Question
In the context of quantum mechanics and more specifically photon counting, what is meant by shot noise?
Additional information
Here is what I already know. The number of photons hitting a photosensitive screen follows a possion distribution with a signal to noise ratio of $\sqrt{\langle n \rangle}$. But I cannot find any where what is meant by shot noise and how this proves the quantisation of light. Sources would be much appreciated.
The wikipedia page on Shot noise, probably answer your question:
It is known that in a statistical experiment such as tossing a fair coin and counting the occurrences of heads and tails, the numbers of heads and tails after a great many throws will differ by only a tiny percentage, while after only a few throws outcomes with a significant excess of heads over tails or vice versa are common; if an experiment with a few throws is repeated over and over, the outcomes will fluctuate a lot. [...] These fluctuations are shot noise.
Here is an example that could help: Imagine to listen to an old clock that ticks every minute, approximately (some times ticks twice in a minute, some times ticks after three). If you listen to it for a long time $T$ (compared to 1 minute,say a year), you will count approximately $\frac{T}{1 min}$ ticks. Now, repeat the experiment for the same (long) time $T$, many times. Write down all those counts, and plot their frequency. You will see that the results are distributed as a gaussian.
Now, if you wouldn't know the mechanism of the clock, and you weren't able to distinguish every single ticks, you'll probably end up thinking that clocks emits continuous sound along time. This is how you perceive light in the everyday life.

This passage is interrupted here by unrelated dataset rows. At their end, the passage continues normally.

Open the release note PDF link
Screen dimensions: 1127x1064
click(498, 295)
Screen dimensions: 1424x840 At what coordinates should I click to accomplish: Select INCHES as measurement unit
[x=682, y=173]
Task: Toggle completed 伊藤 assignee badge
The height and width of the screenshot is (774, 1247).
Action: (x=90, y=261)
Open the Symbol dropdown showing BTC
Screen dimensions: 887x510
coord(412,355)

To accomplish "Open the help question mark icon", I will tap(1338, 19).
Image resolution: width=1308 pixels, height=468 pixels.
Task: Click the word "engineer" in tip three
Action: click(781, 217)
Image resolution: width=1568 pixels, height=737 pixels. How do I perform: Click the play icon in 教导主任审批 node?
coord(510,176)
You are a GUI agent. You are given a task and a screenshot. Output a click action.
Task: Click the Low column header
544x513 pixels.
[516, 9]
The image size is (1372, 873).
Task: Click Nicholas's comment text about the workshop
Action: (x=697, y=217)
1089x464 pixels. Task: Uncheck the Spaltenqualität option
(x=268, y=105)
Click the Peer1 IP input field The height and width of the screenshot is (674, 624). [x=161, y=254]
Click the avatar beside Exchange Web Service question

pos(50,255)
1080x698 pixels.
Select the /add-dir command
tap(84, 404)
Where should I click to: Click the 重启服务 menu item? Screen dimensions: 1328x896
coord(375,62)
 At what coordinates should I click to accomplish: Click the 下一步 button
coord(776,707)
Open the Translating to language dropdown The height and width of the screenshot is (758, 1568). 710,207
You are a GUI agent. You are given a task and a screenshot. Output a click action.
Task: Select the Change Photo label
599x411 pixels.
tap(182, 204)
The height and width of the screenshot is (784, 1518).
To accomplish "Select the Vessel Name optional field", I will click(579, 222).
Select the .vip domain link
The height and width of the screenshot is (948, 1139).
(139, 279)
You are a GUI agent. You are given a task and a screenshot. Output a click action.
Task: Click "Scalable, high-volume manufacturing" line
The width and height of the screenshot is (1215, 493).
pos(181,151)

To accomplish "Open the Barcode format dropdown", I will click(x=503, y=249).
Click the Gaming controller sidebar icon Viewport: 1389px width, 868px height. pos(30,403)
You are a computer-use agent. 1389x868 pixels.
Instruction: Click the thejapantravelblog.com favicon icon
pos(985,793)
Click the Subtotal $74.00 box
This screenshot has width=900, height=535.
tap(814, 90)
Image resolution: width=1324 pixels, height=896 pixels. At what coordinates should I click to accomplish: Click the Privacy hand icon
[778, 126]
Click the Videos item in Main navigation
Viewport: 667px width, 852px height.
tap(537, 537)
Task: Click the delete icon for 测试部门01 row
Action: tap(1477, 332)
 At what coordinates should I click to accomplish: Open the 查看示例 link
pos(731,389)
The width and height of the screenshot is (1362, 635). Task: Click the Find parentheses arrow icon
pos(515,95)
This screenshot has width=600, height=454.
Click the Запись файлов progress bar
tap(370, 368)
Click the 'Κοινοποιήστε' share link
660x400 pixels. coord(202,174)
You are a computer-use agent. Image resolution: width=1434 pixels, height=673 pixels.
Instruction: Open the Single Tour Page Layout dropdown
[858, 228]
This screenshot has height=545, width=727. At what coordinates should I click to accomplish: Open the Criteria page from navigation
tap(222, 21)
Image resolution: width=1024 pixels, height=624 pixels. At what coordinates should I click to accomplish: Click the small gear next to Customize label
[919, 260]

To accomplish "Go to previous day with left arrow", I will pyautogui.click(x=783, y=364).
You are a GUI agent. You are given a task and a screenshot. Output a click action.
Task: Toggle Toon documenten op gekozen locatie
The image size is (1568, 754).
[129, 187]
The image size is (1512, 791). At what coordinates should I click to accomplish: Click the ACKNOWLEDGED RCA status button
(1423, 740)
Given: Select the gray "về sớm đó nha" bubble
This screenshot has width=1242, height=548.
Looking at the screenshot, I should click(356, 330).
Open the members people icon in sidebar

Now, what you would expect to see after many experiments but with $T$, let's say, 2 mins? There could be experiments without any counting, experiments with two counting. The outcome of every experiment will fluctuate more, and than the resulting distribution will be affected. The same plot done before would be a poisson distribution, and the obvious explanation will be that ticks are discrete, and the shape of the distribution depends directly upon that.
In the end, if you are really precise with your measure, you would be able to recognize this effect of the discreteness of ticks, for the long time experiments, too. This is what we usually call shot noise.